Cover the circles liberally with cheese blend and p'roni. Fold from circles into 'D' shapes and lightly crimp edges. Spritz foil over baking sheet with nonstick spray. Bake as directed on the dough, except at lower temp to allow time for the interior to heat without overbrowing crust. Serves 3. OR, wrap individuals in alum- foil and freeze, rebake leftovers. If planning for leftovers, take those out before full browning then reheat at original temp leaving the foil loosely wrapped for crisping without overbrowning. Good as new.

See? Whuddeye say? Engineering.
 
Instead of grilled cheese ...

... I make TOASTED cheese sandwiches.

Two slices of bread in the toaster, while holding the cheese between two knives over the heat to make it just soft enough.
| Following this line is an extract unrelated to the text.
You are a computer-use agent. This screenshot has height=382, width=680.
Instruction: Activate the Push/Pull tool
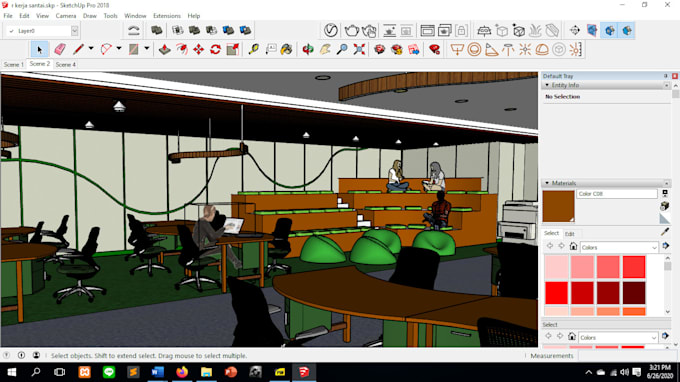pyautogui.click(x=164, y=49)
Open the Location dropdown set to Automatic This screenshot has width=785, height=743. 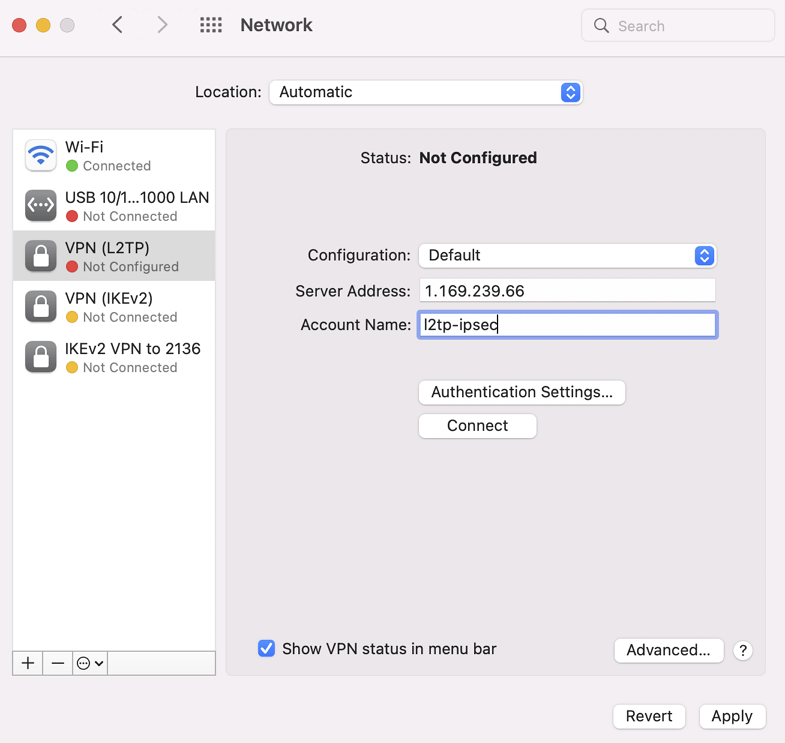[x=426, y=92]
Saves me from cleaning a pan and spatula, and my fingers don't get greasy.
 
I cheat by using Duncan Hines Pineapple Supreme cake mix to make a Pineapple Upsidedown.
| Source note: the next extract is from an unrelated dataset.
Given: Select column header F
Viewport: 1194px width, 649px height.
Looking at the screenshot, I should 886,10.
I do however doctor it up as I use the juice from the pineapple rings in place of water, and I stir in an 8 oz can of crushed pineapple into the batter.
I alsu use dark brown sugar and a bit of extra butter in bottom of pan, the pineapple rings with a whole cherry in each ring as well as in the spaces between the rings. and it must also be baked in my great aunts Griswold iron skillet
 
toasted cheese

Love it! I make them all the time in the toaster oven. Make a regular cheese sandwich, pop in the toaster oven, set for toast, outside is crisp and toasted, inside soft and fluffy. A little butter on the toasted sandwich before eating, perfection.
 
Well,but you've already done all the hard work...

Sandy,

 

That's a wonderful spaghetti sauce recipe; do everything you list and say, do the same exact amount of work but simply substitute a can of really good San Marzano tomatoes, pureed, crushed or whole, for the commercial stuff and you have an even better sauce without all the additives and crap and unnecessary off-flavors of the bottled sauce that you add.

 

Maybe simmer it for an extra hour if you don't like acidic flavors.

 

BTW the Primo brand pastas available at ALDI are pretty darn good.
 
Poor man's "Turtles" ...

They are unbelievably easy, deceptively fancy, and always a hit at parties.

 
Probably off topic, but one of a good friend of mine's roommates came to him in tears asking what "pre-heat" on a box of frozen food meant or was!!!!